▸ **Material provided**
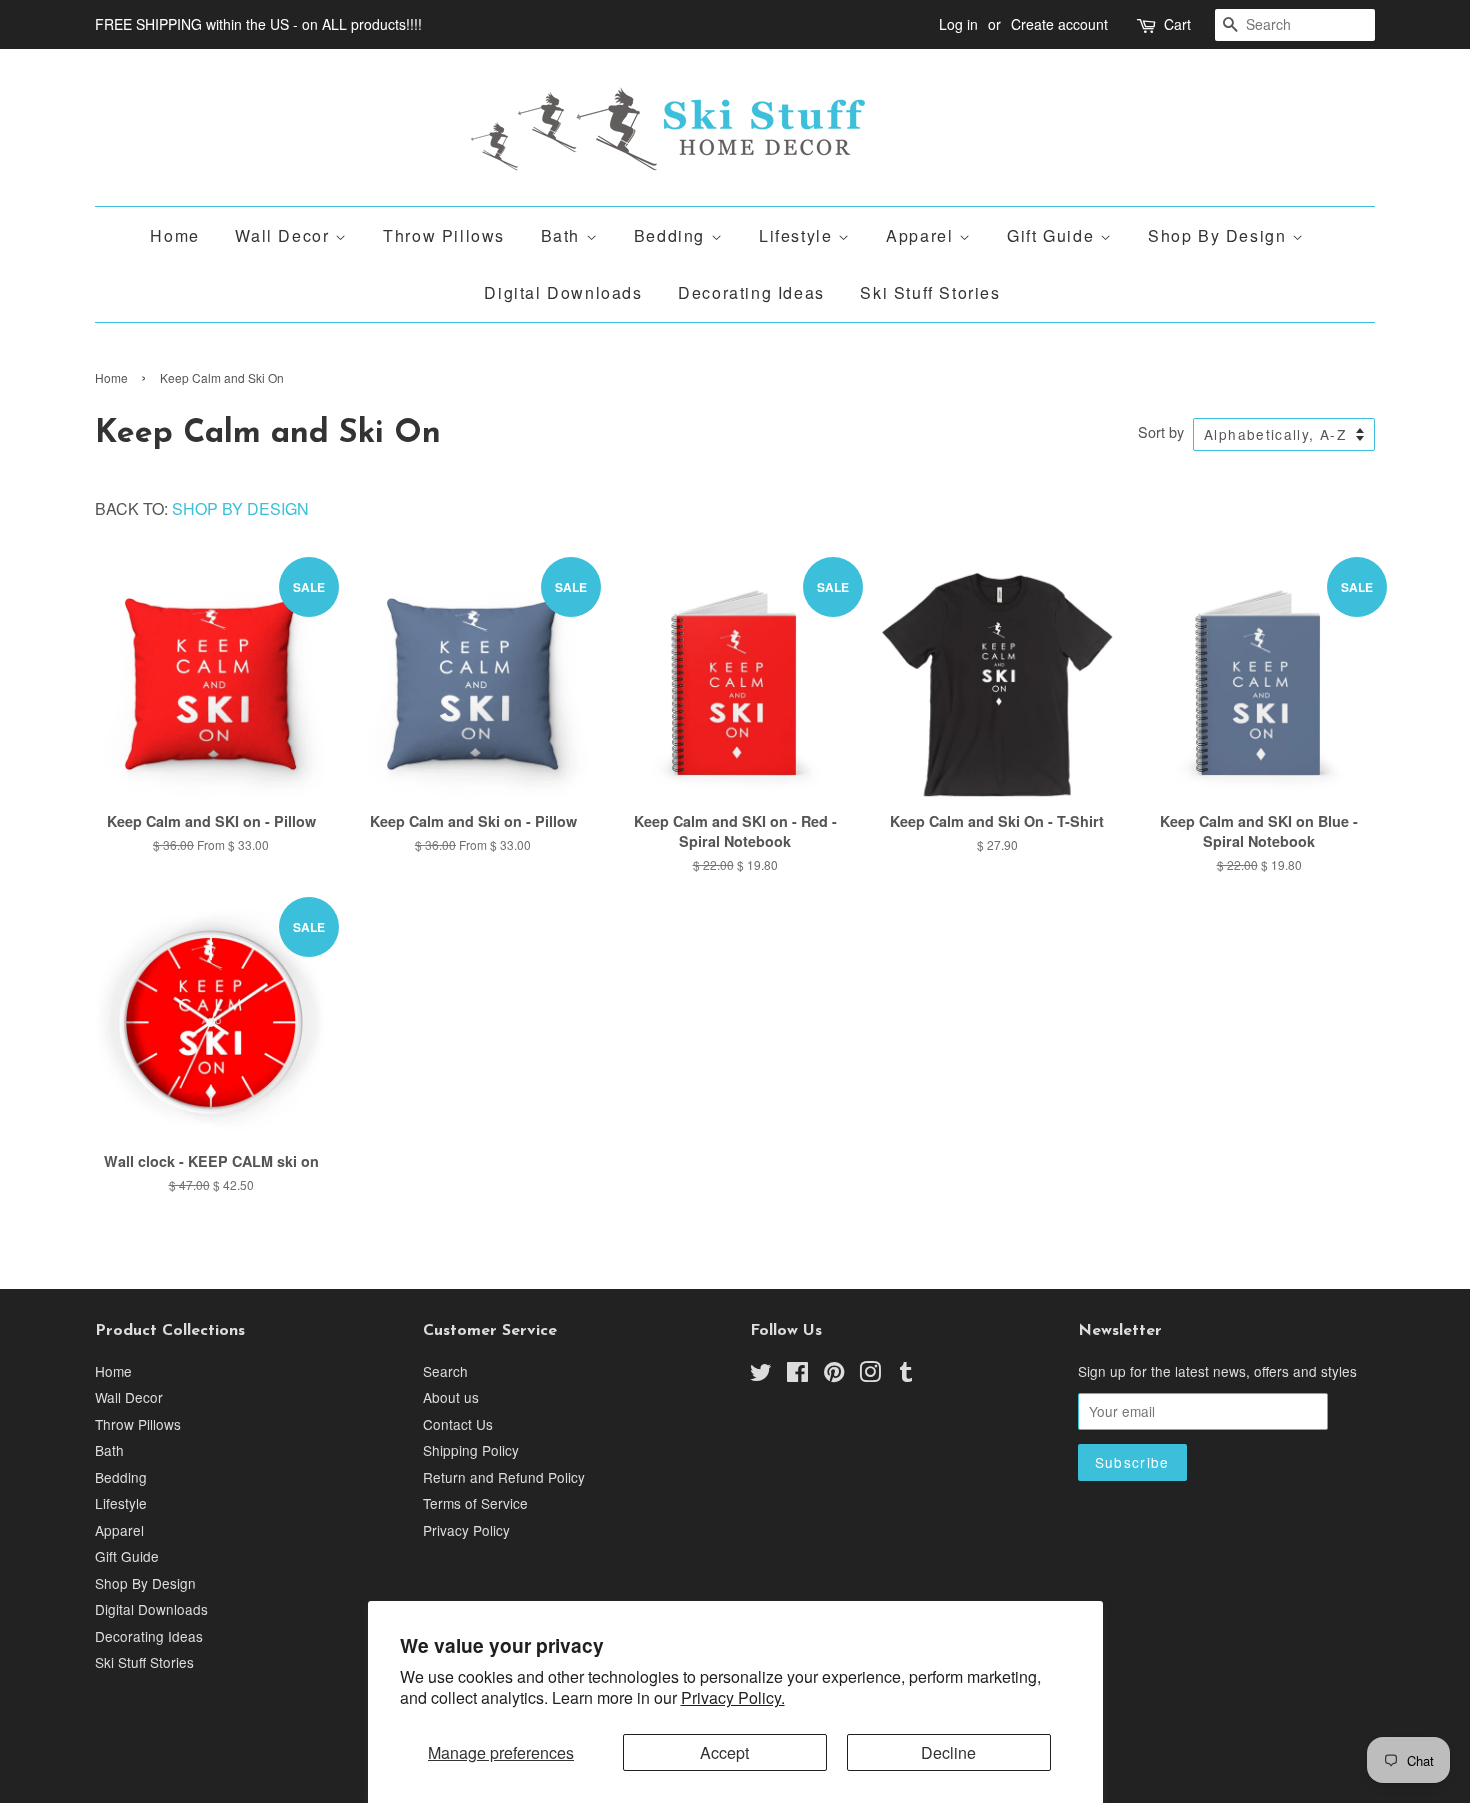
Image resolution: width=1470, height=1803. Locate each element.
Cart (1177, 24)
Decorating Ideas (751, 292)
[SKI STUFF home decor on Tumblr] (906, 1375)
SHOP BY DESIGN (240, 508)
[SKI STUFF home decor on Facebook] (797, 1375)
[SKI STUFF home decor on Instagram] (870, 1375)
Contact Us (458, 1424)
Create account (1059, 24)
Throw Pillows (444, 235)
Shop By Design (1220, 235)
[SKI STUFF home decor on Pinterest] (834, 1375)
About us (451, 1397)
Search (445, 1371)
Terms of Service (475, 1503)
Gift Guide (1053, 235)
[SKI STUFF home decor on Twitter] (761, 1375)
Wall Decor (285, 235)
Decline (948, 1752)
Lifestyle (798, 235)
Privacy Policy (466, 1530)
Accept (724, 1752)
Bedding (672, 235)
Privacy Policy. (733, 1697)
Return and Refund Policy (504, 1477)
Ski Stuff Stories (930, 292)
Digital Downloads (563, 292)
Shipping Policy (471, 1450)
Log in (958, 24)
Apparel (922, 235)
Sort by (1161, 431)
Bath (563, 235)
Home (174, 235)
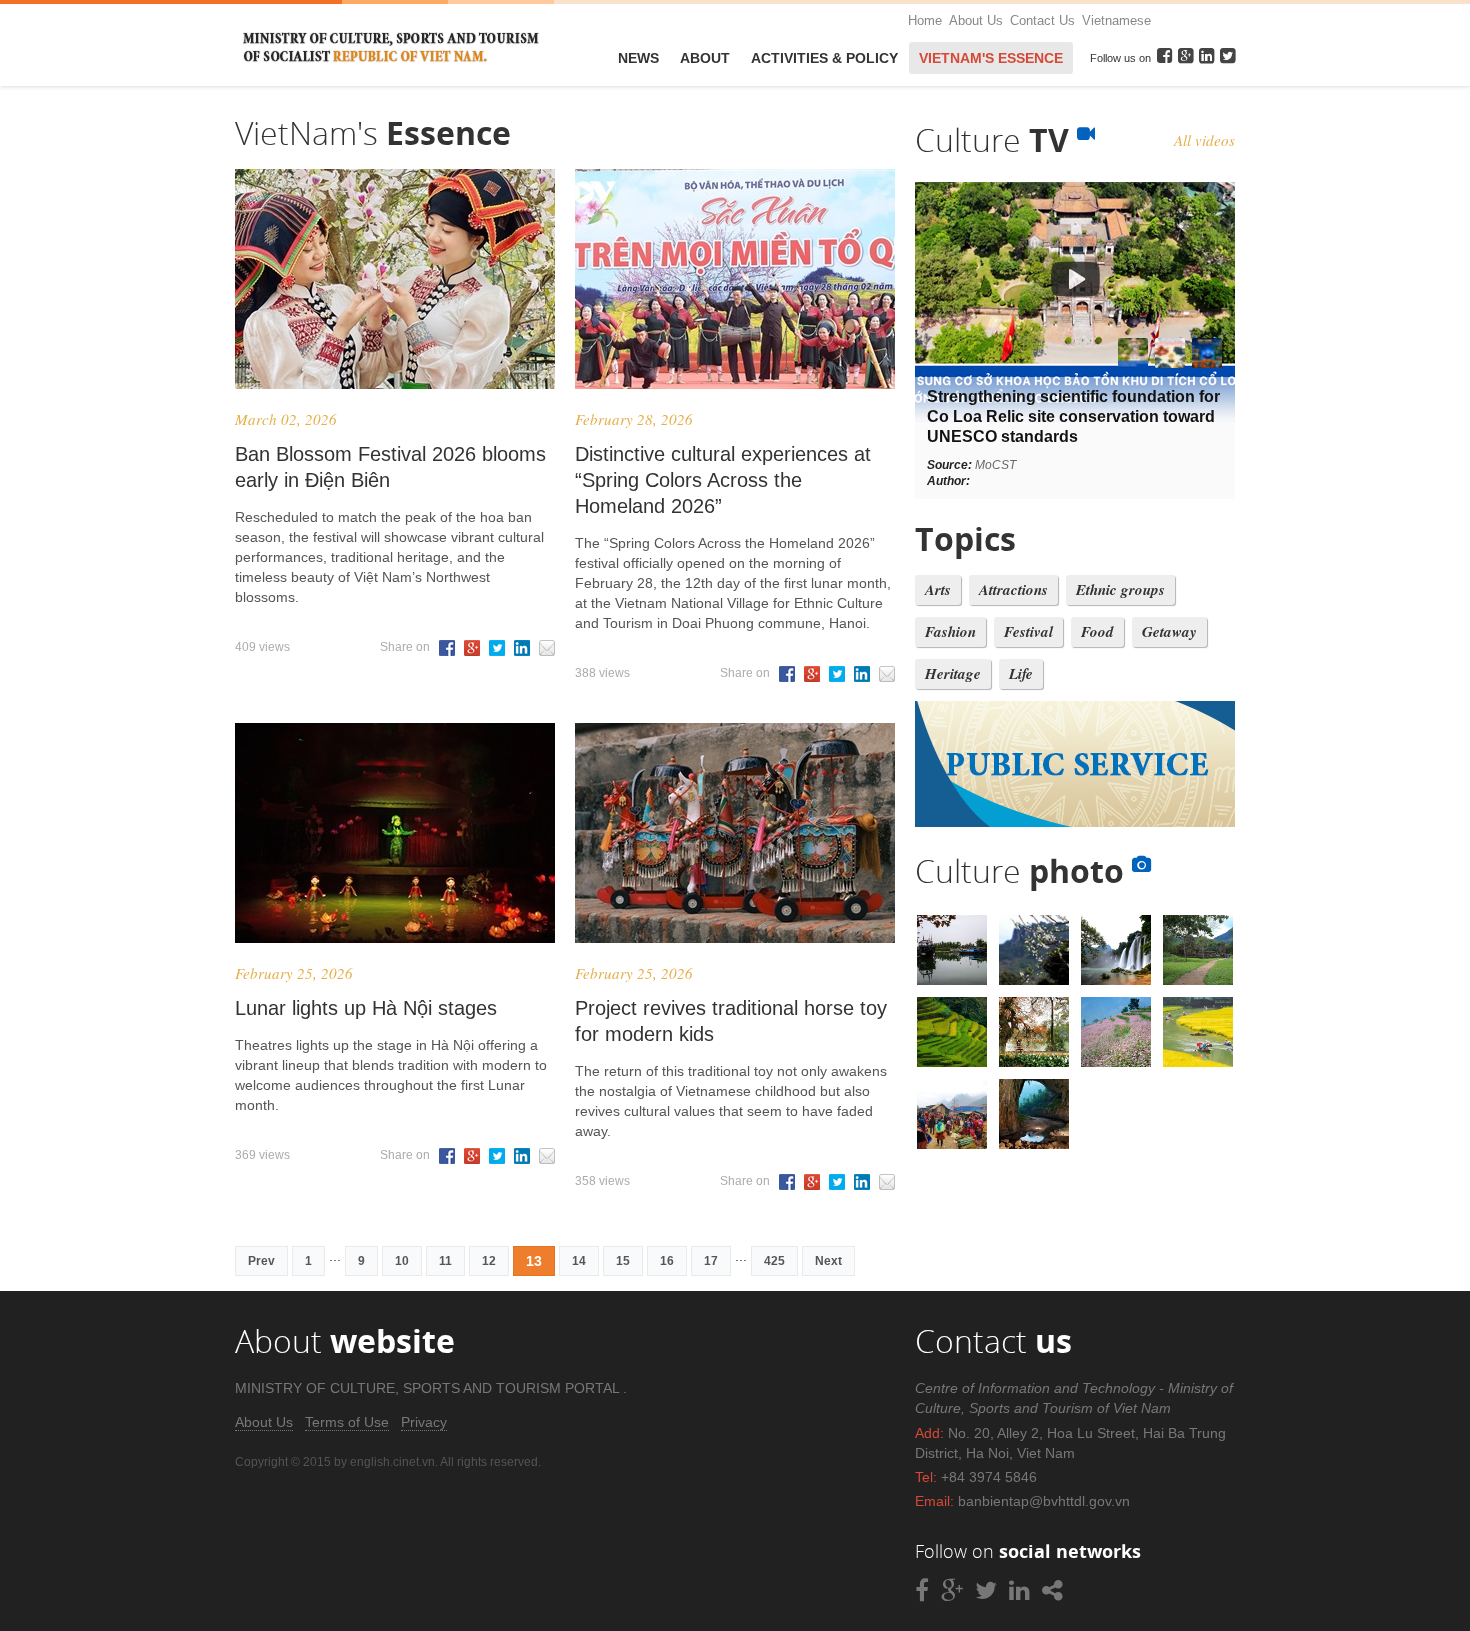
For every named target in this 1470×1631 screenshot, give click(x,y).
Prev (261, 1261)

▸ **Task instructions**
From the line that contains "Wall Decor (285, 235)" to the final line of the material, write out each line exactly. Pictures stay out.

▸ **Response area**
Wall Decor (285, 235)
Decline (948, 1752)
Lifestyle (798, 235)
Privacy Policy (466, 1530)
Accept (724, 1752)
Bedding (672, 235)
Privacy Policy. (733, 1697)
Return and Refund Policy (504, 1477)
Ski Stuff Stories (930, 292)
Digital Downloads (563, 292)
Shipping Policy (471, 1450)
Log in (958, 24)
Apparel (922, 235)
Sort by (1161, 431)
Bath (563, 235)
Home (174, 235)
For every named target in this 1470×1631 screenshot, give click(x,y).
Prev (261, 1261)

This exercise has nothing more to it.